[PATCH] D53245: Teach the DominatorTree fallback to recalculation when applying updates to speedup JT (PR37929)

Mon Oct 15 07:34:48 PDT 2018

NutshellySima added a comment.

In https://reviews.llvm.org/D53245#1265363, @kuhar wrote:

> In https://reviews.llvm.org/D53245#1265080, @NutshellySima wrote:
>
> > In https://reviews.llvm.org/D53245#1264864, @dmgreen wrote:
> >
> > > Interesting. Nice improvements. What about small trees? It would seem that any tree less that 75 nodes would always be recalculated. Do the timings you ran include things to show that this is better? Or was that just looking at larger trees at the time?
> >
> >
> > I haven't conducted dedicated tests on graphs with the number of vertices less than 75, but among all the domtrees recalculated in the two `clang-*.bc` I mentioned above, there are approximately 63% of them has an `n` smaller than 75.
>
>
> I'd be much more comfortable if this change didn't always recalculate for graphs smaller than 75. I think there is a lot of value in making sure the incremental updater is behaving correctly on small examples (e.g., existing unit tests, most regression tests, etc.). If for some reason it stops working, it will be much easier to detect and fix it on these small examples.

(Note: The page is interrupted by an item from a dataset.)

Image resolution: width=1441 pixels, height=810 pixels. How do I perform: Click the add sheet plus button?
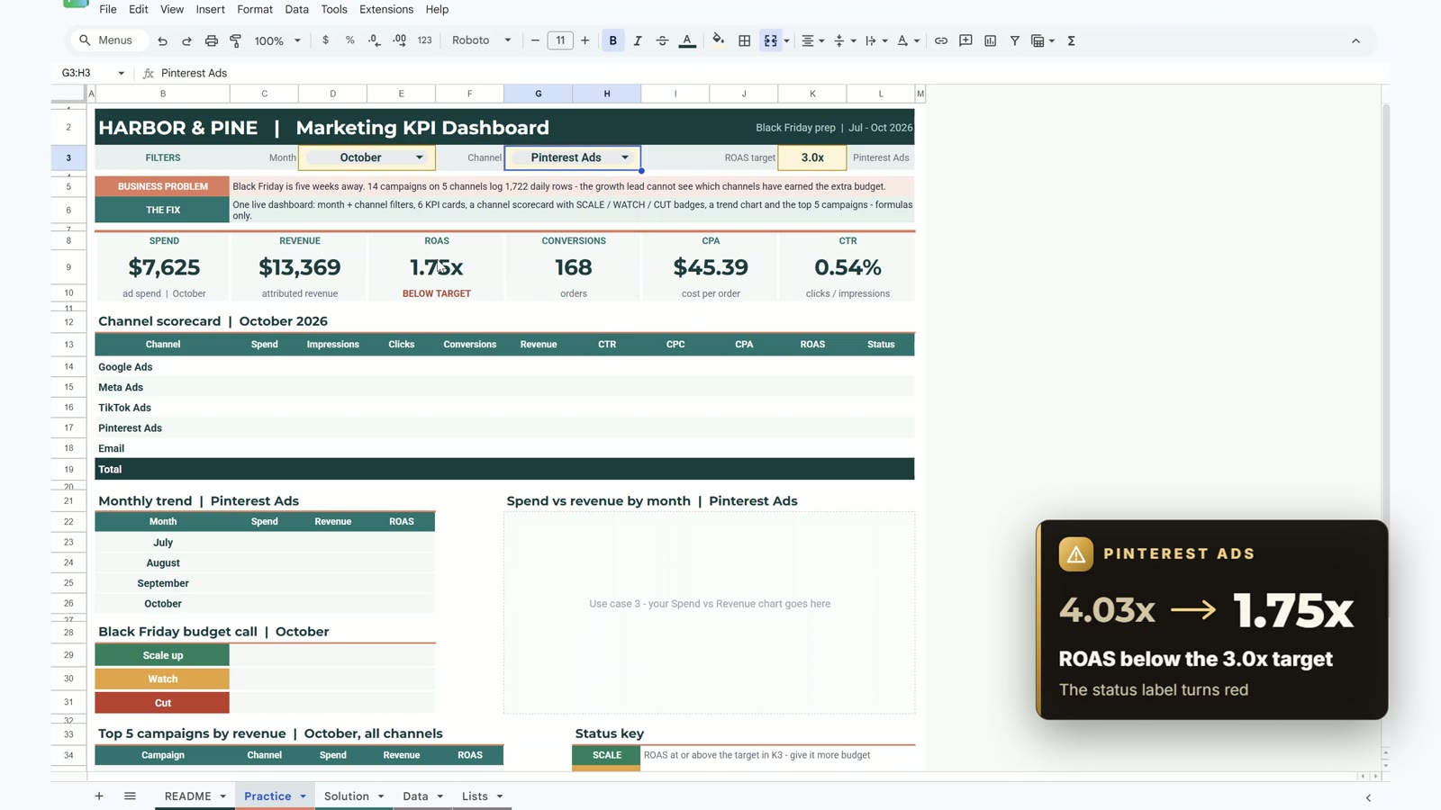coord(99,796)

Thanks for the feedback. It makes sense to stop recalculating on small graphs but I need to have a check on whether it performs well.

> 
> 
>> In fact, the time used by directly applying updates to the domtree also depends on whether the graph is sparse or dense.  It is hard to generate accurate heuristic to estimate when to recalculate the domtree or not. Because edge insertions have a complexity of `O(m*min{n,k}+nk)`, edge deletions have a complexity of `O(m*k)` and recalculation has a complexity of `O(n^2)`. (Let `n` denote number of vertices of the graph/`m` be the number of edges after updates/`k` be the number of updates). I think if we want to fine-tune this heuristic, we need to collect a lot of statistics and mathematically fit the function (n,m,k)->bool (whether to recalculate or not).
> 
> Since we cannot measure running time directly in any realistic scenario, I think that the best way to approach this would be to count the number of graph nodes visited during DFS walks and see how many of them we get with different heuristics.
>  I think that the bugs already established that we need to have some fallback heuristic. I'd suggest being careful here and trying at least a couple of different policies on different projects (maybe clang, sqlite, the lnt test suite). There are a couple of properties I propose for the heuristic:
> 
> 1. Don't always recalculate small trees (say, n < 100)
> 2. Recalculate when k > n
> 3. Recalculate in the case of the performance bugs we saw
> 4. Visit fewer nodes than the current updater for Clang + SQLite + Oggenc + ...

For `k>n` you mentioned, I think you mean `k>n/α` (α is a constant) because for the reproducer in 37929, the minimum value of α to make the time consumed by clang acceptable is about 3. But selecting a higher value like "75" can also boost other inputs more (about 2x~4.5x on `clang*.bc`s).

> 
> 
>> @kuhar , do you think we need to use another heuristic involving `m`? Though I think maybe using only `n` is sufficient? :)
> 
> Intuitively, I think that the heuristic can be some linear function: a * n + b * k > threshold, where a and b are coefficients and the threshold is a constant. I don't think it's possible to calculate m efficiently, is it?

`m` is the number of edges after updates. I think `m` can only be calculated by traversing two levels of linked lists to count the number of edges. It seems that it is `O(m)`. I just think whether it is worthy to find some heuristic like `n^2/m` (I'm not sure whether it works better than the current one) and can avoid some cases when the graph is really sparse but also triggers the recalculation.

https://reviews.llvm.org/D53245